Wednesday, January 5, 2011

Death Panels, End of Life Counseling and the Media's Continual Misrepresentation

It has been nearly a year and a half since Governor Palin wrote her now famous "death panel" Facebook post in which she spoke out against the rationing that would inevitably be a part of the Democrat's health care reform. In part, she wrote:
The Democrats promise that a government health care system will reduce the cost of health care, but as the economist Thomas Sowell has pointed out, government health care will not reduce the cost; it will simply refuse to pay the cost. And who will suffer the most when they ration care? The sick, the elderly, and the disabled, of course. The America I know and love is not one in which my parents or my baby with Down Syndrome will have to stand in front of Obama’s “death panel” so his bureaucrats can decide, based on a subjective judgment of their “level of productivity in society,” whether they are worthy of health care. Such a system is downright evil.
After all, one of President Obama's health care advisers is Dr. Ezekiel Emanuel who once published an academic paper in the reputable medical journal Lancet on the "complete lives system" that stated the following(emphasis mine):
The complete lives system also considers prognosis, since its aim is to achieve complete lives. A young person with a poor prognosis has had few life-years but lacks the potential to live a complete life. Considering prognosis forestalls the concern that disproportionately large amounts of resources will be directed to young people with poor prognoses.42 When the worst-off can benefit only slightly while better-off people could benefit greatly,allocating to the better-off is often justifiable. (emphasis mine)
Sounds like rationing based upon "level of productivity in society" doesn't it?

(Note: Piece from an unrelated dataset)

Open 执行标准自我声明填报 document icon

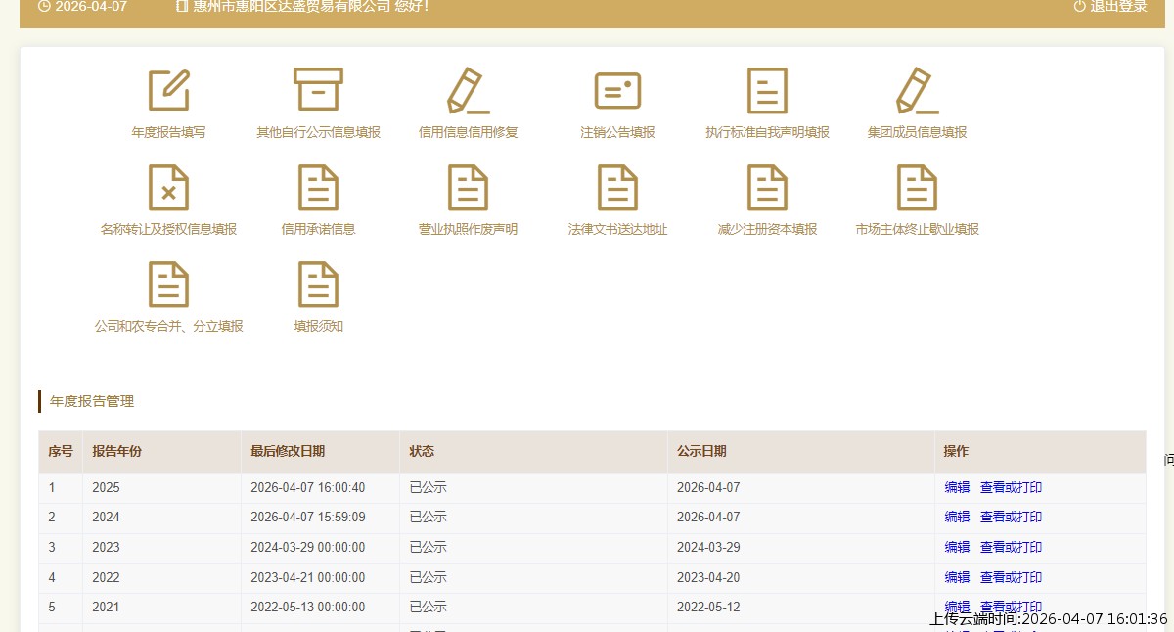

Shortly following this post from Governor Palin, Medicare funded end-of-life counseling was removed from the Senate version of the health care bill in August of 2009. While Governor Palin's Facebook no doubt had an impact on the removal of that section of legislation, it was not specifically what she first opposed, which was rationing of care based upon decisions of government bureaucrats. Governor Palin has continued to oppose "death panels" including most recently expressing opposition to Medicare's Independent Payments Advisory Board in her op-ed support Congressman Ryan's Roadmap.

It must be noted, however, that in the Fall of 2009 following the removal of the end of life counseling provision in the bill, Governor Palin did express opposition to such government funded counseling, even providing a written statement to the New York Senate Aging Committee which in part said:
I have been vocal in my opposition to Section 1233 of H.R.3200, entitled “Advance Care Planning Consultation.”[1] Proponents of the bill have described this section as an entirely voluntary provision that simply increases the information offered to Medicare recipients. That is misleading. The issue is the context in which that information is provided and the coercive effect these consultations will have in that context.
...

To understand this provision fully, it must be read in context. These consultations are authorized whenever a Medicare recipient’s health changes significantly or when they enter a nursing home, and they are part of a bill whose stated purpose is “to reduce the growth in health care spending.”[4] Is it any wonder that senior citizens might view such consultations as attempts to convince them to help reduce health care costs by accepting minimal end-of-life care? As one commentator has noted, Section 1233 “addresses compassionate goals in disconcerting proximity to fiscal ones…. If it’s all about obviating suffering, emotional or physical, what’s it doing in a measure to ‘bend the curve’ on health-care costs?”[5]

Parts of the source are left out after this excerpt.